Thursday morning. I'm riding my bike into work. I've just started out - slightly chilled in my shrink wrap bike dork outfit: fatigue shorts, jersey, wind vest, arm warmers. I make tracks down the hill, blowing off the stop signs and running the bike around 40 miles an hour.
Something is off. A police helicopter is passing overhead, no, wait, it's actually in a low station-keeping over the bottom of the hill, where the gas station and art punk galleries are. In Los Angeles, this means one of two things:
- The police have concluded a high speed pursuit, and are now searching for the suspect on foot.
- The police are involved in a barricade situation.
As the hill is leveling out, I find myself rolling up on the roadblock. There are at least 50 uniformed police there, cruisers parked up and down the street. The bike cops are manning the roadblock. Inside the perimeter, I can see the blue-black box of the LAPD Special Weapons and Tactics Incident Command Center. The SWAT team and their toys are here. This means it's serious. If it was a no-knock warrant this whole thing would have been over by 7 am.
"So, I guess I'm not going to be riding through there today?" I ask the bike cop.
"No sir. We've got the area sealed off."
"So what's going on in there?" I ask just to fish. Usually they don't tell you anything.
"Barricade situation. The guy's holed up in there with a high-powered rifle. He's been taking potshots all morning."

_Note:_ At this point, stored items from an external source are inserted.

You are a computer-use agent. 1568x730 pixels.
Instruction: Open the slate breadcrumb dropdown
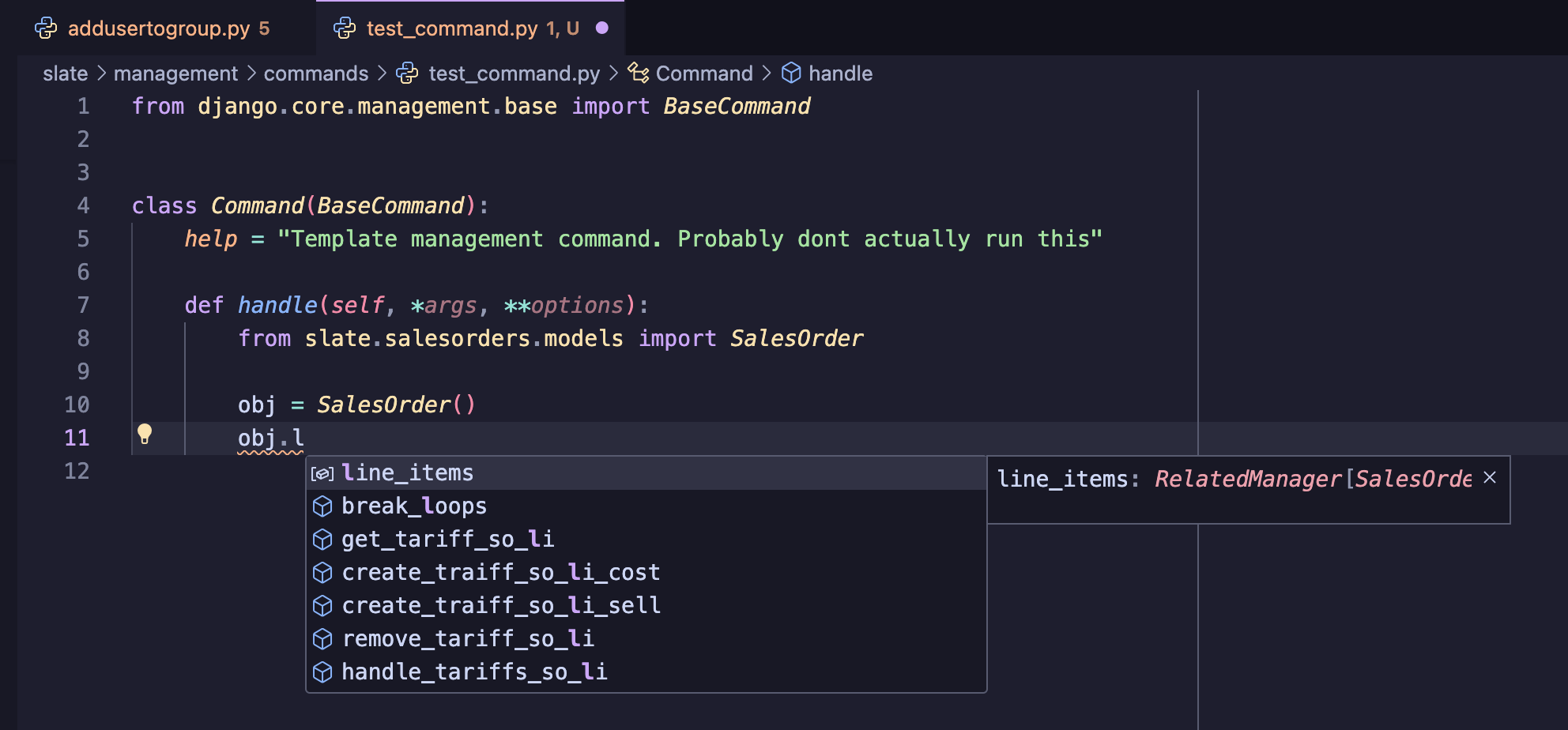65,73
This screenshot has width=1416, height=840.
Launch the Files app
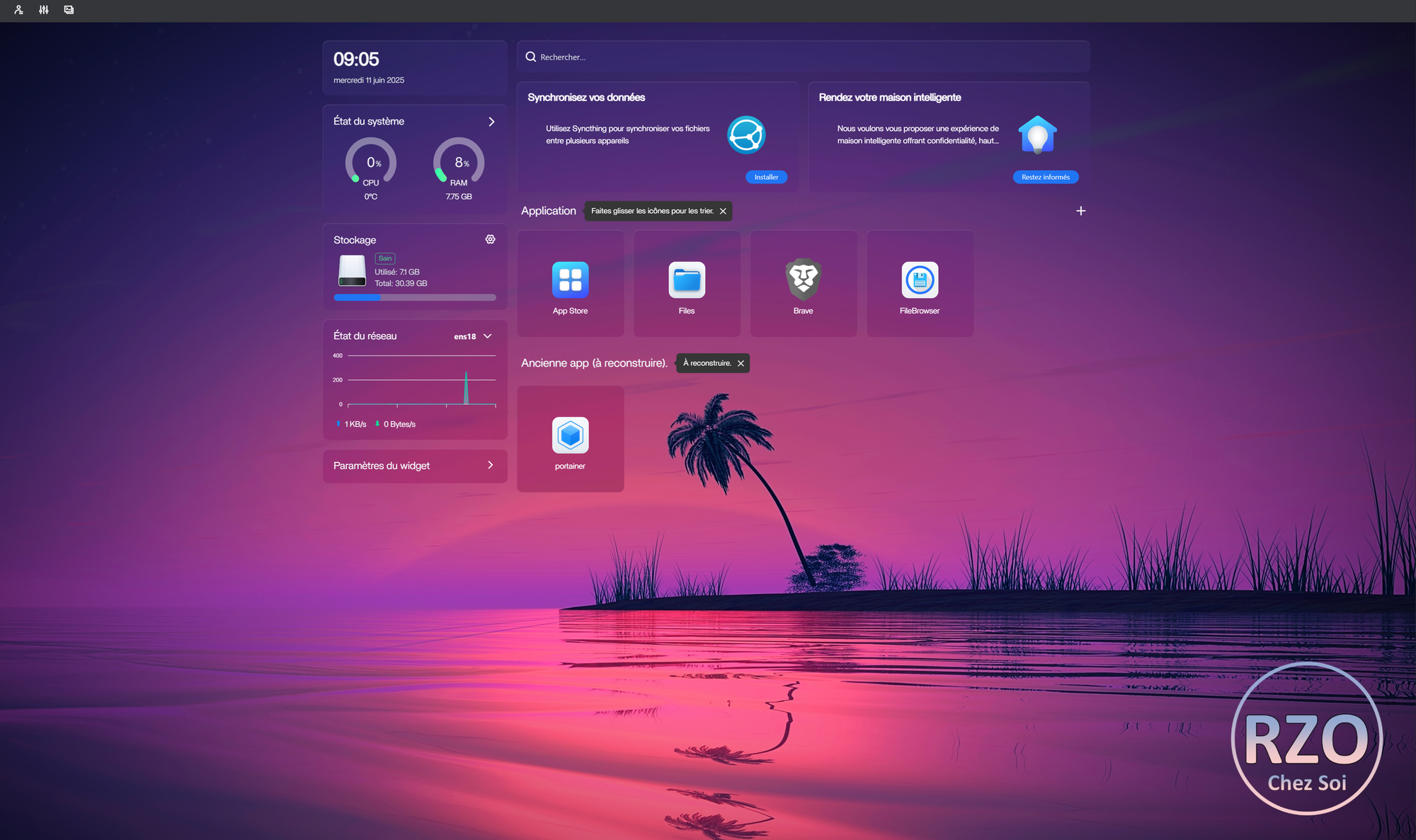tap(686, 280)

"Ok then. I will be riding around."
And that was the last I thought of it for the rest of the day. But talking with my friend in the neighborhood later that night, he said he had seen a fire burning at the bottom of the hill towards nightfall. LA County firefighting helicopters were dropping fire retardant chemicals on the fire. He said one of the old hippy couples up the street were screaming like Jeremiah to anyone that would listen that the police had set the fire, that it was police brutality at work in our backyard. I thought that the couple in question was flaky, and didn't give it any further thought.
The next morning, the lead story in the Los Angeles Times Metro section is "Echo Park Man Dies in Fire." The details were simultaneously fascinating because of my proximity to the action, and boring because of their mass media familiarity. The man on Lucretia avenue had called 911 to report that burglars were trying to enter his home and kill him. When the community officers arrived on scene, the man inside the house began shooting at the police officers with a combination of rifles and pistols. The police cordon off the area, then the SWAT team arrives. The man is screaming out the windows, "Help me, somebody help me! The FBI is trying to kill me!".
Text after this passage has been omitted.